The 3′ end of an oligodeoxynucleotide was labeled with 3′-[α-32P] cordycepin 5′-triphosphate using the terminal transferase reaction. The unreacted cordycepin phosphate was removed by spin dialysis on a G-25 column. Hybridization to the partner oligodeoxynucleotide was done in TE buffer.

Strand-cleavage/strand-transfer assays

The strand-cleavage reactions were done under standard recombination conditions (Chen et al. 1992b). Normally, 0.05 pmole of the 3′ end-labeled substrate was reacted with ∼0.5 pmole Flp or Flp variant (∼5 pmoles of Flp per pmole-binding element) in 30 μl of the reaction mixture. Incubations were done at 30°C for 10 min. Reactions were stopped by addition of SDS (0.1% final concentration) and treated with proteinase K (100 μg per sample for 1 hr at 37°C). Samples were processed further and analyzed by electrophoresis in denaturing polyacrylamide gels (Lee et al. 1996).

Strand cleavage by hydrogen peroxide was done as outlined by Lee and Jayaram (1993).
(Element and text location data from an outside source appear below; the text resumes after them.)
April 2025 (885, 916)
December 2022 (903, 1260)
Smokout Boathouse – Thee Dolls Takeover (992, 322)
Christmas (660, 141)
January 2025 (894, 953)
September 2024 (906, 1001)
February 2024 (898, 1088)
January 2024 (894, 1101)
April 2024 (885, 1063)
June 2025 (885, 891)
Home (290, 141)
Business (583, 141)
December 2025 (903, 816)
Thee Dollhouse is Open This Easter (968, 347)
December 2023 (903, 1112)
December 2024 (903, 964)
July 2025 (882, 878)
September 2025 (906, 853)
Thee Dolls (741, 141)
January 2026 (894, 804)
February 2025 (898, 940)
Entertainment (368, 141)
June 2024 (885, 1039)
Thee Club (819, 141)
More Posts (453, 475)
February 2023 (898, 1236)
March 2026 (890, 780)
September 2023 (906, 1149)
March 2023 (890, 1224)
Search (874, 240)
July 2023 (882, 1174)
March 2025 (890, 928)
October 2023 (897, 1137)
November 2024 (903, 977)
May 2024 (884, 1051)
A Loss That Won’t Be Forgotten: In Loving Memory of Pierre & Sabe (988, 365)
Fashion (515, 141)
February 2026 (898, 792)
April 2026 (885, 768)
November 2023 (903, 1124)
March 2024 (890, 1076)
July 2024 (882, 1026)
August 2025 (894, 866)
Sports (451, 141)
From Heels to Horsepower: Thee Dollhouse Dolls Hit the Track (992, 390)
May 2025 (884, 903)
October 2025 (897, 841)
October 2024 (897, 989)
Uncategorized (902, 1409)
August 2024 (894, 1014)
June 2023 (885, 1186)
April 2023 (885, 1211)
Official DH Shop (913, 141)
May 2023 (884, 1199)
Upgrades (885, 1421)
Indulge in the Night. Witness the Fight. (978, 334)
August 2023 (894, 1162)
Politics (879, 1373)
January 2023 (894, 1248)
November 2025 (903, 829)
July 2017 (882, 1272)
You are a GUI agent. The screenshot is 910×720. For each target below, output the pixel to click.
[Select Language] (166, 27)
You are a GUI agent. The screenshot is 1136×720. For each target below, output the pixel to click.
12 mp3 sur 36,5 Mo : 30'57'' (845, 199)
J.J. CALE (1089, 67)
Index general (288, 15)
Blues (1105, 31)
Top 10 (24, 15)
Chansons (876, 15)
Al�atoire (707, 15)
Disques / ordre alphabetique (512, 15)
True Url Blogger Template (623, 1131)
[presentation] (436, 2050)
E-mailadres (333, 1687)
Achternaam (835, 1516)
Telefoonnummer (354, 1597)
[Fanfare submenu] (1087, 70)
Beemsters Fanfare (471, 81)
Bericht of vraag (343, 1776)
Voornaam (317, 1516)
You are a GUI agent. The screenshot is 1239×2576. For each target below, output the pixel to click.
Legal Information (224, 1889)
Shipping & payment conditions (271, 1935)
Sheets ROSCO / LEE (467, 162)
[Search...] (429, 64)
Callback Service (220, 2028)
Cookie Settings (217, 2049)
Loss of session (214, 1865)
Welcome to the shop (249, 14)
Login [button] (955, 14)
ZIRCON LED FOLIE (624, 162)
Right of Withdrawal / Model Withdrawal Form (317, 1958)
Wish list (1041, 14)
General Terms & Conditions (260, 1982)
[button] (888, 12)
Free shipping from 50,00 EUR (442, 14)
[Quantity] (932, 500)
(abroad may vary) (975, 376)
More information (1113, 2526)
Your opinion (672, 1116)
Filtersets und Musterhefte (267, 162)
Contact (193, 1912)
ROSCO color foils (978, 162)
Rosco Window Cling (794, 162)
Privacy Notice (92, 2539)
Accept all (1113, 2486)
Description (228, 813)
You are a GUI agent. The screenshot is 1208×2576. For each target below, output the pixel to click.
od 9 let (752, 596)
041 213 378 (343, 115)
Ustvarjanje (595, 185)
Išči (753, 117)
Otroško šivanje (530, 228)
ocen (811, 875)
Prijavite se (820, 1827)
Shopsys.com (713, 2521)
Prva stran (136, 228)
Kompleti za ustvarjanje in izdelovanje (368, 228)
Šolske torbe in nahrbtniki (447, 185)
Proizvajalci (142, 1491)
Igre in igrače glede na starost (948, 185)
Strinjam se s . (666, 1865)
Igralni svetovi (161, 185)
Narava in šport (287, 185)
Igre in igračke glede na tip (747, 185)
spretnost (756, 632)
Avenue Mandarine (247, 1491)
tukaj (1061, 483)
Directed protein replacement on synthetic Flp substrates

The protocol for targeting a Flp variant to a given Flp-binding arm of the substrate has been described by Lee et al. (1994). First, all binding arms were saturated with Flp(Y343F) at a molar ratio of the protein to binding element of approximately 8:1. This incubation was done at 30°C for 10 min in recombination medium (Chen et al. 1992b) containing 130 mm NaCl. An eightfold excess of the triad variant Flp(R191S, H305L) was added to the assay mixture at time zero. The higher relative concentration of protein would result in the selective transplacement of Flp(Y343F) by Flp(R191S, H305L) on the weak binding arms. Strand cleavage was assayed at 10 min from the addition of the second Flp variant. The final NaCl concentration in the reaction was 150 mm.

General methods

Restriction enzyme digestions, isolation of plasmid DNA, and other miscellaneous procedures were done as described by Sambrook et al. (1989).

Acknowledgments

This work was supported principally by a grant from the National Institutes of Health. Partial support was received from the Robert F. Welch Foundation. Cecil Harkey provided excellent technical assistance. We acknowledge helpful comments from David Sherratt and others on an earlier version of this manuscript.

The publication costs of this article were defrayed in part by payment of page charges. This article must therefore be hereby marked “advertisement” in accordance with 18 USC section 1734 solely to indicate this fact.